— Goal of the exercise —
Return all the records, each one exactly as given.

— Material shown —

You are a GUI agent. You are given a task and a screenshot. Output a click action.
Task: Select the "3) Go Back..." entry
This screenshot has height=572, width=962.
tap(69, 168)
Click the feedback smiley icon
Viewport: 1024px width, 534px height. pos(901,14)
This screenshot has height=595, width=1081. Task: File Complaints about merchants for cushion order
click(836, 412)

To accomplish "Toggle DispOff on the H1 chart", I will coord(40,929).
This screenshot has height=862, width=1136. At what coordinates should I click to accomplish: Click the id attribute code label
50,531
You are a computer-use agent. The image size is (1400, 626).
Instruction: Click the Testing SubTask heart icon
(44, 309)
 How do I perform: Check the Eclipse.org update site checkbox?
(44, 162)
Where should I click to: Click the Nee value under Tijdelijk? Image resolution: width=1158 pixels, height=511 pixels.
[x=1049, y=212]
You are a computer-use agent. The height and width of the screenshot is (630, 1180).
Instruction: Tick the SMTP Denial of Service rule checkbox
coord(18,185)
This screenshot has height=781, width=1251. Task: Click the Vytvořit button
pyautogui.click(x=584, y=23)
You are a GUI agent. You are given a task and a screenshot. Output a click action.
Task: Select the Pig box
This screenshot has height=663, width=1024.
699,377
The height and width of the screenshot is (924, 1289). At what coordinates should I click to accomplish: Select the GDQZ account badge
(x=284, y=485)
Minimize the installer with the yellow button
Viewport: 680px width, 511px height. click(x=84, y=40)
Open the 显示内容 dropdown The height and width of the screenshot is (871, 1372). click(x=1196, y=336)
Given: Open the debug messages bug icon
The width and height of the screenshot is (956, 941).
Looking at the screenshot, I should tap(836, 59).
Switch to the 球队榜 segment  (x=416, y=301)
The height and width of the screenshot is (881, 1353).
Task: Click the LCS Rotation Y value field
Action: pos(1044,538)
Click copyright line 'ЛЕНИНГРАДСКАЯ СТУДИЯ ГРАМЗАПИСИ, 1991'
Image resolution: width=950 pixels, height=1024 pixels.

— Response to the task —
You are a GUI agent. You are given a task and a screenshot. Output a click action.
Task: Select the "3) Go Back..." entry
This screenshot has height=572, width=962.
tap(69, 168)
Click the feedback smiley icon
Viewport: 1024px width, 534px height. pos(901,14)
This screenshot has height=595, width=1081. Task: File Complaints about merchants for cushion order
click(836, 412)

To accomplish "Toggle DispOff on the H1 chart", I will coord(40,929).
This screenshot has height=862, width=1136. At what coordinates should I click to accomplish: Click the id attribute code label
50,531
You are a computer-use agent. The image size is (1400, 626).
Instruction: Click the Testing SubTask heart icon
(44, 309)
 How do I perform: Check the Eclipse.org update site checkbox?
(44, 162)
Where should I click to: Click the Nee value under Tijdelijk? Image resolution: width=1158 pixels, height=511 pixels.
[x=1049, y=212]
You are a computer-use agent. The height and width of the screenshot is (630, 1180).
Instruction: Tick the SMTP Denial of Service rule checkbox
coord(18,185)
This screenshot has height=781, width=1251. Task: Click the Vytvořit button
pyautogui.click(x=584, y=23)
You are a GUI agent. You are given a task and a screenshot. Output a click action.
Task: Select the Pig box
This screenshot has height=663, width=1024.
699,377
The height and width of the screenshot is (924, 1289). At what coordinates should I click to accomplish: Select the GDQZ account badge
(x=284, y=485)
Minimize the installer with the yellow button
Viewport: 680px width, 511px height. click(x=84, y=40)
Open the 显示内容 dropdown The height and width of the screenshot is (871, 1372). click(x=1196, y=336)
Given: Open the debug messages bug icon
The width and height of the screenshot is (956, 941).
Looking at the screenshot, I should tap(836, 59).
Switch to the 球队榜 segment  (x=416, y=301)
The height and width of the screenshot is (881, 1353).
Task: Click the LCS Rotation Y value field
Action: pos(1044,538)
Click copyright line 'ЛЕНИНГРАДСКАЯ СТУДИЯ ГРАМЗАПИСИ, 1991'
Image resolution: width=950 pixels, height=1024 pixels.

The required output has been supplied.